What setting should this be? I had it 1777 and I was getting the eggdrop problem in it, I made it 0755 and it secured it, but to well. Now phpmyadmin won't work, I put it back to 1777 or 0777 and phpmyadmin works just fine. I have it noexec and on another partition as suggested in many places in the forums.

eth00 · #2 06-28-2006, 09:30 PM

0777 or 0755 will not help prevent and eggdrop from running. What will stop an eggdrop is the noexec. Go ahead and set it to chmod 0777 and it will be fine. The only thing you have to watch for is perl scripts getting uploaded and run which tends to happen frequently if your server is not hardened against such attacks.

Bilco105 · #3 06-29-2006, 04:39 AM

Make sure /tmp is mounted noexec, nosuid.

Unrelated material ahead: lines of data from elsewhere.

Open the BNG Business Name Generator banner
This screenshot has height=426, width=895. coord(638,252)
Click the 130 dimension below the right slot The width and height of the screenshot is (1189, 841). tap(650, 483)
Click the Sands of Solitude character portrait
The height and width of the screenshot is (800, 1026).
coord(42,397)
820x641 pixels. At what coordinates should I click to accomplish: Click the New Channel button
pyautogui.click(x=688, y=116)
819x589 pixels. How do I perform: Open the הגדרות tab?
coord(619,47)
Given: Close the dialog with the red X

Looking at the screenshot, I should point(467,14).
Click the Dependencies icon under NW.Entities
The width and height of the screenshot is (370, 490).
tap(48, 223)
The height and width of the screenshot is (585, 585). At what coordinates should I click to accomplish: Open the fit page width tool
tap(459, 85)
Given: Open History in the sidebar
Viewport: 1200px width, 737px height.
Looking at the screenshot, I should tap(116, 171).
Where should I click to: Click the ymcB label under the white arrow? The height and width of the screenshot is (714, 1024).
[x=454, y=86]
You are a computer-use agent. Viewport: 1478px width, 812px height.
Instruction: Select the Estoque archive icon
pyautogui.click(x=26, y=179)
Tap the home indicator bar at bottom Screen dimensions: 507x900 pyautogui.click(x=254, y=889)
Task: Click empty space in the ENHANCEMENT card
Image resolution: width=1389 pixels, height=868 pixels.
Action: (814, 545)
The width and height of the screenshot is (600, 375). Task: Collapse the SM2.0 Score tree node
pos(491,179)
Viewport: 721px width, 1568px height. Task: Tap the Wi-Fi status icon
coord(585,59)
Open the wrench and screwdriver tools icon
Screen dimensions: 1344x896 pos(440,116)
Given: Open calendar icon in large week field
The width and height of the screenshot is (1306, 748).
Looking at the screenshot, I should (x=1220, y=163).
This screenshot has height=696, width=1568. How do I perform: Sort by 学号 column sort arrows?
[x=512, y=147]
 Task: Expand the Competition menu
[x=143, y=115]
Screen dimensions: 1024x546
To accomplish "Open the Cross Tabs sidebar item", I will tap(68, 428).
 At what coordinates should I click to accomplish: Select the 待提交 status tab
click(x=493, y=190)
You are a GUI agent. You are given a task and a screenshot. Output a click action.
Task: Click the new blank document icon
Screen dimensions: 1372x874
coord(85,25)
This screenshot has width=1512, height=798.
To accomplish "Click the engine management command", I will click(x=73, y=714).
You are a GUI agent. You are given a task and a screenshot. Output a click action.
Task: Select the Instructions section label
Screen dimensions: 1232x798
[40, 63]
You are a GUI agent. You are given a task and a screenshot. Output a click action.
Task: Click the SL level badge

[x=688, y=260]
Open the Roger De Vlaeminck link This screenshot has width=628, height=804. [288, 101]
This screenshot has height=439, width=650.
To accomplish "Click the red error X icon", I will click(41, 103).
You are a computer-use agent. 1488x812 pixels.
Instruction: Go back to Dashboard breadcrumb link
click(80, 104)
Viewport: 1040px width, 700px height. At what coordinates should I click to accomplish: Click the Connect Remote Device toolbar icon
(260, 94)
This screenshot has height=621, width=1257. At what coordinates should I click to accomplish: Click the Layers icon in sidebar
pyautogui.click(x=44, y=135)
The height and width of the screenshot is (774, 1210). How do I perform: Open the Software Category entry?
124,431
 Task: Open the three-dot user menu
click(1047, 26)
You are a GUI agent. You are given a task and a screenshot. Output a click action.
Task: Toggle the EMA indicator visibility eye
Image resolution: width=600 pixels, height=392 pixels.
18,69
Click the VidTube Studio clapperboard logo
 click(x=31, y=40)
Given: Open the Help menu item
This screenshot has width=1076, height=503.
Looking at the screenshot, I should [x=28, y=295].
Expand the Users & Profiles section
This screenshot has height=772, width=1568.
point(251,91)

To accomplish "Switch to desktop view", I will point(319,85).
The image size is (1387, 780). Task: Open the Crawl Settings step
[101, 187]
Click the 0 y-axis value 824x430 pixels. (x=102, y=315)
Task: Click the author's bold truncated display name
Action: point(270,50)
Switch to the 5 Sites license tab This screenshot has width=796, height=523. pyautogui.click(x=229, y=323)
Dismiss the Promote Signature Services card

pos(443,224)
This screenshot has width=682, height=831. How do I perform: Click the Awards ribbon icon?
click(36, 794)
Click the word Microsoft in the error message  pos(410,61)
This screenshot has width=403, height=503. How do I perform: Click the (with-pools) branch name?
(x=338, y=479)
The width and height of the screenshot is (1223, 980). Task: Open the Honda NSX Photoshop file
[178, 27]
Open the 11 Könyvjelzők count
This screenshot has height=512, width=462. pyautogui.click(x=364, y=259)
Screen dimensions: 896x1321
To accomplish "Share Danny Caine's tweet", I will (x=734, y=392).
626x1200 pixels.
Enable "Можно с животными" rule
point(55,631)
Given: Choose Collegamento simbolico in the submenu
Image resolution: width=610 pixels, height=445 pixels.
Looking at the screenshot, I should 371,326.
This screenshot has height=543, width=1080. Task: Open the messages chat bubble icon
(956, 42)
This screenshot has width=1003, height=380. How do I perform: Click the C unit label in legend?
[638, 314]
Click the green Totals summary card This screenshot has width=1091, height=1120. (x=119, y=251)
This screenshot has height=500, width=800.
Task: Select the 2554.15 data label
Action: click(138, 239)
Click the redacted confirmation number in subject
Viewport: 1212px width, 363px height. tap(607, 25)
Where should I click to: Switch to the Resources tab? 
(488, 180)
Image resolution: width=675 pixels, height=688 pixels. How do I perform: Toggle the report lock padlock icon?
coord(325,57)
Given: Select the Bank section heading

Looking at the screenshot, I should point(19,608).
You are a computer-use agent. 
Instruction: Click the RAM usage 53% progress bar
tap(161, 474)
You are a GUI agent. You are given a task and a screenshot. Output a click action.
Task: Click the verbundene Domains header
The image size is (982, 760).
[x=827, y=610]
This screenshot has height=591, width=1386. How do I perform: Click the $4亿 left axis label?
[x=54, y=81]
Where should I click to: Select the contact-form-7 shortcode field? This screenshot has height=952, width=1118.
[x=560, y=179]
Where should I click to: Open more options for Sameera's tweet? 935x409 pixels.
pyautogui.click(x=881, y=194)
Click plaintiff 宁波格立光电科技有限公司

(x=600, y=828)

pmabraham · #4 06-29-2006, 09:51 AM

Greetings:

chmod 0777 /tmp
chmod +t /tmp

Plus securing /tmp

Please note that /tmp security ** does not ** mean that hackers will not be able to use /tmp for their own benefit. That's why multiple layers of security such as securing your compilers, fetch like programs, using mod_security, and other layers matter so much.

Thank you.

Ramprage · #5 06-29-2006, 11:00 AM

Sometimes it's not just /tmp that's the issue, an attacker will find an exploitable script in a users directory and upload files to it. Nobody Check can help find malicious processes running appearing to be something else, eg: Apache, Sendmail or other daemons.

gbjbaanb · #6 06-30-2006, 01:28 PM

why does NobodyCheck require cpanel?

Please bear in mind that some processes, eg. logrotate, will break if you secure your /tmp, so you'll need to specify a differnet temp directory for them to use.